"When all think alike, no one thinks very much." – Walter Lippmann
The Importance of Brave Questions
Recently, I went through a very stressful situation. I had important decisions to make, and the near future seemed highly uncertain. As the days went by, the stress kept mounting to new levels. Physically, I began to experience feelings I couldn't recall having before.
I realized I needed to take action because this was affecting my personal life. I asked myself how I had ended up in this situation and started addressing the first issues I identified. While I felt a sense of accomplishment as my to-do list shrank, I couldn't shake off a lingering pressure—a mix of stress and fear—that I couldn’t fully control.
That’s when it hit me: it wasn’t just about solving the obvious problems. What I was avoiding were the deeper, more uncomfortable questions.
I remembered the mental model of proximate cause vs. root cause and noticed that all my solutions were addressing the proximate cause. However, after moments of genuine reflection, honest questioning, and rest, I finally reached the root of my issues.
And it worked! Once I addressed the root cause with honesty, the stress, fear, and uncertainty disappeared. I became efficient at work again, and my personal life returned to normal.
I realized just how powerful brave questions can be and how much impact an uncomfortable question can have.

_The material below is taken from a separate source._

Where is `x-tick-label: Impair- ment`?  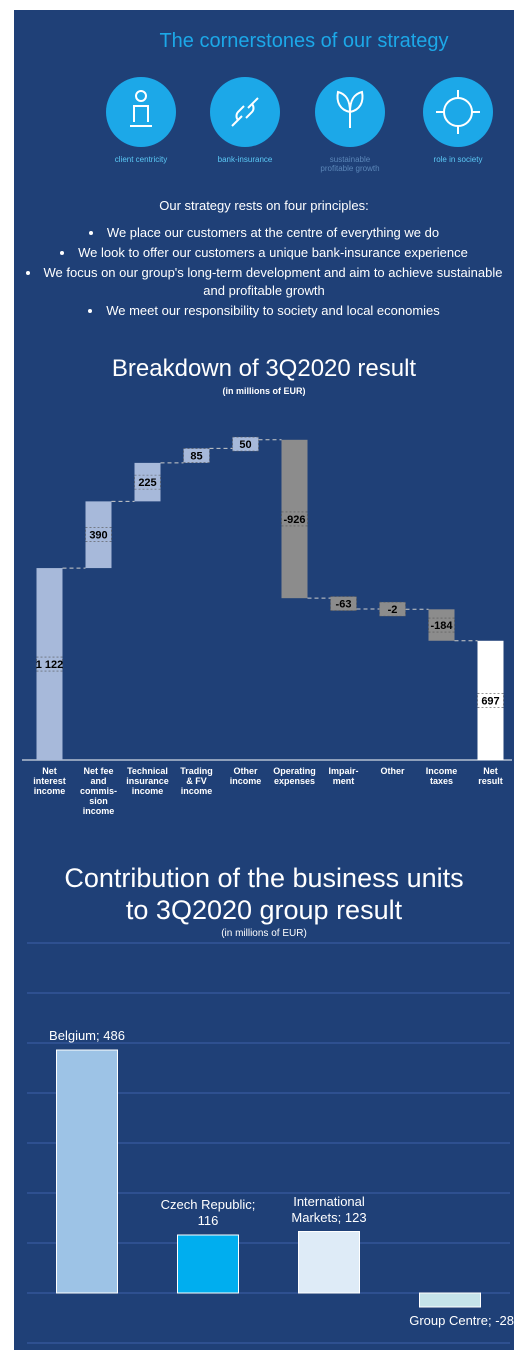 x-tick-label: Impair- ment is located at coordinates (344, 776).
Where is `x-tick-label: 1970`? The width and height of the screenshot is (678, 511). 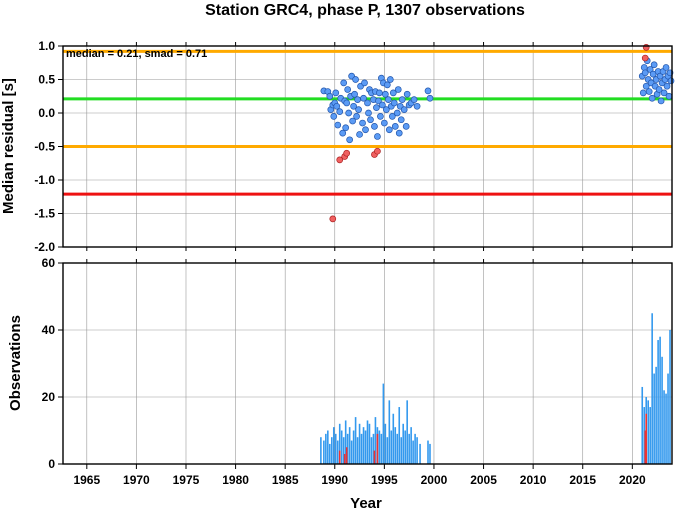
x-tick-label: 1970 is located at coordinates (136, 480).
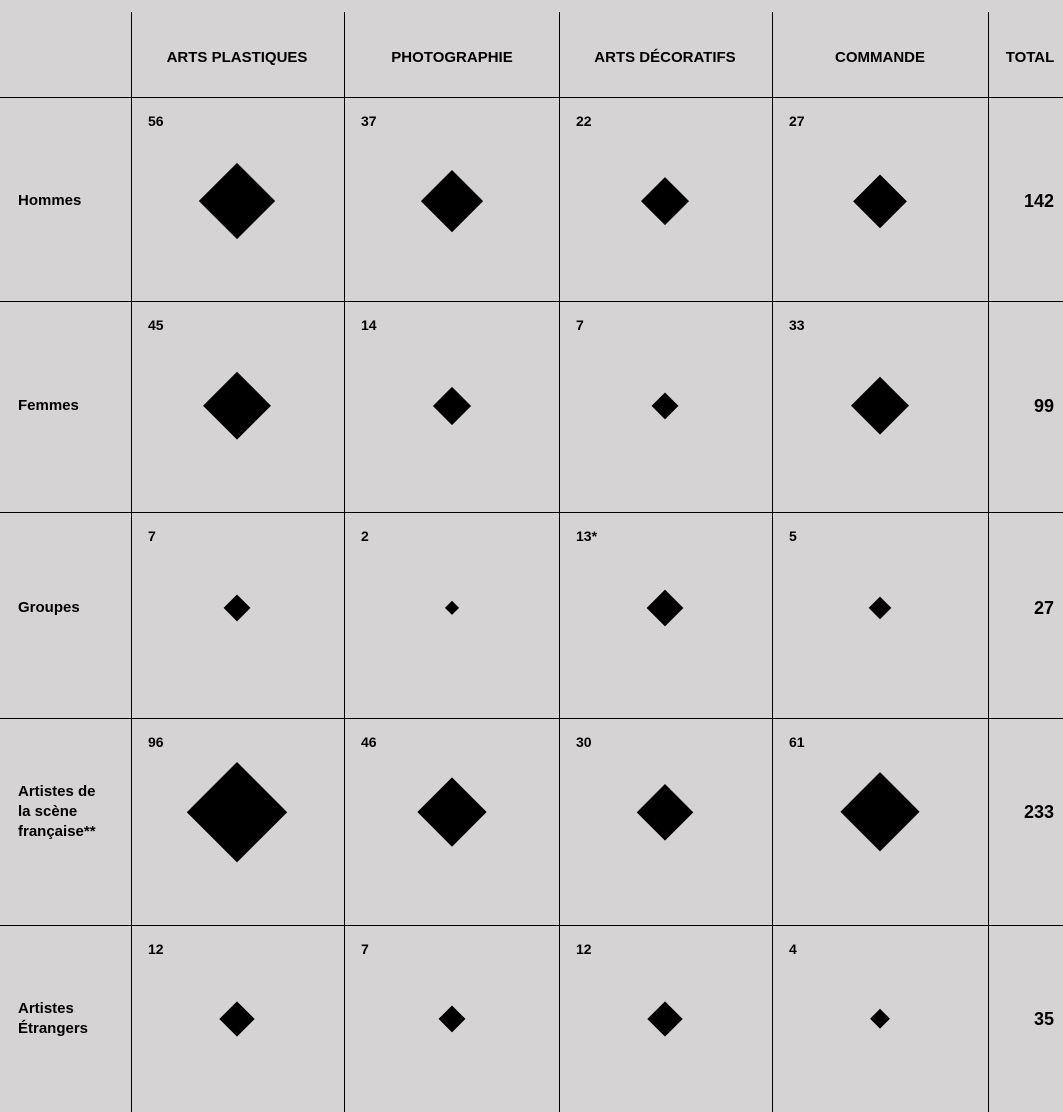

In fact, the driving force behind innovation, meaningful relationships, or any discovery is often a question.
I recently read an article about a plumber in Vienna who found a treasure in an old house he was renovating simply because he asked himself: "What’s at the other end of this rope sticking out of the basement?"
Through the Brave Questions Newsletter, I aim to help us learn how to ask questions that encourage growth, open new paths, and uncover opportunities.
The Role of Questions in Communication and Development
At its core, communication aims to build relationships, exchange ideas, or solve problems. More often than not, we focus on the statements being made, but questions are just as important—if not more so.
I've noticed that we don’t really know how to ask good questions. Think about the last event you attended: how many thoughtful questions were asked? When was the last time you said, “Wow, that’s a great question”?
It’s not enough to just ask a question. The way you phrase it, the words you choose, and your intent behind the question all play a significant role in effective communication. Asking great questions is an art, and mastering it requires practice.
Here’s an experiment for you: Plan a conversation with someone close to you and prepare a set of questions in advance. Choose a theme for your discussion—perhaps learning something new, solving a problem, challenging their or your thinking, stimulating creativity, or simply strengthening your relationship. Over time, you’ll notice that the quality of your conversations will improve, and your ability to ask meaningful questions will become second nature.
The Science Behind Questions
People love to talk about themselves. Think back to how much you enjoyed sharing stories from your last vacation. For me, reliving those moments felt almost as exciting as experiencing them.
Why does this happen? Because we are the protagonists of our own stories.
A study from Harvard University shows that nearly 40% of our conversations involve talking about ourselves. When participants in the study were asked to speak about themselves or someone else, brain scans revealed that talking about oneself activated the reward center of the brain.
Some people, either naturally or through learned skills, use this knowledge to their advantage. These individuals draw others toward them, are enjoyable to be around, and seem to possess an endless curiosity. I bet you already have someone in mind who fits this description. Negotiators, for instance, use these tactics to make their counterparts feel important, lower barriers, and engage in equal-level discussions.
When it comes to problem-solving, Toyota engineers discovered that asking "why" at least five times is essential to uncovering the root cause of a problem. They even developed an entire process around this method to identify the core issue.
Reflection
Have you ever experienced a moment when a brave question changed the course of events? Or a moment when, had you asked just one more question, the outcome might have been different? I’ve had plenty of those.
While we can’t prepare for every situation, we can start by asking Brave Questions of ourselves and those around us.
Put It Into Practice
Could you try asking at least one of these brave questions in the coming days? You might be surprised where the conversation leads:
Brave Questions When Meeting Someone New
"What is one experience that profoundly changed you, and what did you learn from it?"
"What do you think makes you unique compared to others?"
"If you could teach the world one thing, what would it be and why?"
Brave Questions When You Want to Learn Something New
"What was the hardest lesson you’ve learned in this field, and how did you overcome it?"
"What’s a common mistake you’ve seen beginners make, and how can it be avoided?"
Brave Questions When Solving a Problem
"What perspectives am I missing that could change how I see this problem?"
"What’s the simplest solution I might be ignoring because it seems too obvious?"
"If there were no limitations, how would you approach this situation?"
Brave Questions to Challenge Your Thinking
"What core belief do I hold that, if proven wrong, would change my life?"
"What’s the biggest risk I could take right now to achieve an ambitious goal?"
"What would the perfect solution look like if I let go of all fear and constraints?"